(Stored items)
_ _ _ _

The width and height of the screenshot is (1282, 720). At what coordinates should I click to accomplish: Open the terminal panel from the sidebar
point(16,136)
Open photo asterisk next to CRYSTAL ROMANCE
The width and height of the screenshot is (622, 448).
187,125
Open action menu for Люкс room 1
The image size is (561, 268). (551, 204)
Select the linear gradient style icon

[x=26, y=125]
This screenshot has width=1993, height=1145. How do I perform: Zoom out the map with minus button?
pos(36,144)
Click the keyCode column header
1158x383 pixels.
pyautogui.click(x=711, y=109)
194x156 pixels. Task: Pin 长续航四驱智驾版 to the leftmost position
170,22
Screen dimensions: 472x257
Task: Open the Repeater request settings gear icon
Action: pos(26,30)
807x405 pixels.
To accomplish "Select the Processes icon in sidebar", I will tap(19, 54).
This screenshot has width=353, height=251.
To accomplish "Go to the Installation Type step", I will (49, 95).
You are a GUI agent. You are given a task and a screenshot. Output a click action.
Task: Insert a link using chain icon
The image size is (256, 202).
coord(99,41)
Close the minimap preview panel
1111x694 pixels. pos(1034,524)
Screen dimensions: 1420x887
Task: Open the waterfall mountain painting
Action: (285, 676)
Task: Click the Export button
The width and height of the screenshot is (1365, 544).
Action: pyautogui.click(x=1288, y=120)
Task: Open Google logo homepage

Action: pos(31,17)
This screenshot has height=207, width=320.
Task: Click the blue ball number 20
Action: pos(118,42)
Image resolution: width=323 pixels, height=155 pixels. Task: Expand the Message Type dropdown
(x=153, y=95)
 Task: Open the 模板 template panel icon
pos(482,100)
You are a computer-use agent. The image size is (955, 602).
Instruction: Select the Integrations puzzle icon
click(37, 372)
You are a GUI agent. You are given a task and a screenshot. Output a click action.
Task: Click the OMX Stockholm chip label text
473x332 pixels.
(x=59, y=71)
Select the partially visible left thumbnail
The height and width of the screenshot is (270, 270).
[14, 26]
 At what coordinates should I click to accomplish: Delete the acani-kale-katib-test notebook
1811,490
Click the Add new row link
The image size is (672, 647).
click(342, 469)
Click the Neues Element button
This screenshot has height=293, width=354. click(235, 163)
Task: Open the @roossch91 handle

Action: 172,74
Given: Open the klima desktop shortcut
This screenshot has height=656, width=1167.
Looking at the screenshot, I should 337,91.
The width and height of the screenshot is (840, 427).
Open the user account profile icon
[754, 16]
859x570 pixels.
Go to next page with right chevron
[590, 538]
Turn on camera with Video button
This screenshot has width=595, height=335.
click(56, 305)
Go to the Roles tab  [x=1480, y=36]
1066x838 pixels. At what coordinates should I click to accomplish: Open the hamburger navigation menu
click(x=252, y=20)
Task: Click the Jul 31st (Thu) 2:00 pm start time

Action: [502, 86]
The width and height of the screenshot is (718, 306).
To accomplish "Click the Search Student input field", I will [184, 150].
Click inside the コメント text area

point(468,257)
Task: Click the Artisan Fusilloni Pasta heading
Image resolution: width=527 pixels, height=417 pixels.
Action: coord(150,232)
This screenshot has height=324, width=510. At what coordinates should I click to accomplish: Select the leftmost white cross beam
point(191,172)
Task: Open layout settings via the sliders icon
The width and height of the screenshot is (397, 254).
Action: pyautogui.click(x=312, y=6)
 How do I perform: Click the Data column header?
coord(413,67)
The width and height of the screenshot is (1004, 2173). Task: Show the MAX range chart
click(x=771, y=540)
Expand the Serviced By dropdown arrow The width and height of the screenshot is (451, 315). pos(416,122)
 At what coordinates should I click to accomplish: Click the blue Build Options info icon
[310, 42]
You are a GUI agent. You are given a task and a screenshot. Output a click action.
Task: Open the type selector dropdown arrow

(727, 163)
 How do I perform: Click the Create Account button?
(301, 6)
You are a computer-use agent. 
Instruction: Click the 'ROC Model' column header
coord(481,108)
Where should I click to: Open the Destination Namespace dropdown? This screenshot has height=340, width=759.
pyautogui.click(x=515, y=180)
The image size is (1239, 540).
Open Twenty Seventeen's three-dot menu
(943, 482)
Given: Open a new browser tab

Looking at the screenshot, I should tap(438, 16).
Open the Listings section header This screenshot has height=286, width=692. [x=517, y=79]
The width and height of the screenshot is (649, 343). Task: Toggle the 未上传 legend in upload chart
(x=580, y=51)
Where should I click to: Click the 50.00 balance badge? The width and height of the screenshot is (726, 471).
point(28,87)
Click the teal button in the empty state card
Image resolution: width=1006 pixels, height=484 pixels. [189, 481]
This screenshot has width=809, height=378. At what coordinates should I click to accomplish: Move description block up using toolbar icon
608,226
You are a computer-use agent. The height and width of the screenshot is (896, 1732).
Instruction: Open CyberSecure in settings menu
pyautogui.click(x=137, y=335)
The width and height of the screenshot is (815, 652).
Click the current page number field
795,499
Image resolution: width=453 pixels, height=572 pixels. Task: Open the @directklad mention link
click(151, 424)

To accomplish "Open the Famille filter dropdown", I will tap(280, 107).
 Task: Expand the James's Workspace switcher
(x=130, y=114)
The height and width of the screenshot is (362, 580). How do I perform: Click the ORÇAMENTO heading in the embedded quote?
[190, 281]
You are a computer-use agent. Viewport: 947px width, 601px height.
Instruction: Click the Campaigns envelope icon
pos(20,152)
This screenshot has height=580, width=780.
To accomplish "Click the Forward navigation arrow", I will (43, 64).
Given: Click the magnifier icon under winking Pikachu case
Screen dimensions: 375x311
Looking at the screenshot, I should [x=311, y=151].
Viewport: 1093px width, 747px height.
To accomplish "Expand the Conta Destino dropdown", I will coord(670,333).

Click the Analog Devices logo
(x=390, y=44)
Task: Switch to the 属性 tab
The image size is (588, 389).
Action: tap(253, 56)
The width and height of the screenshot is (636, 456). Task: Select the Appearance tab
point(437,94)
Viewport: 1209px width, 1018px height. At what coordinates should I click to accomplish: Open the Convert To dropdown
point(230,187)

_ _ _ _

_Exercise description_:
The job here is to find each line above with the word "agent" and copy it.

_Result of this task_:
You are a GUI agent. You are given a task and a screenshot. Output a click action.
You are a computer-use agent. The image size is (955, 602).
You are a GUI agent. You are given a task and a screenshot. Output a click action.
You are a GUI agent. You are given a task and a screenshot. Output a click action.
You are a computer-use agent. 
You are a computer-use agent. The height and width of the screenshot is (896, 1732).
You are a computer-use agent. Viewport: 947px width, 601px height.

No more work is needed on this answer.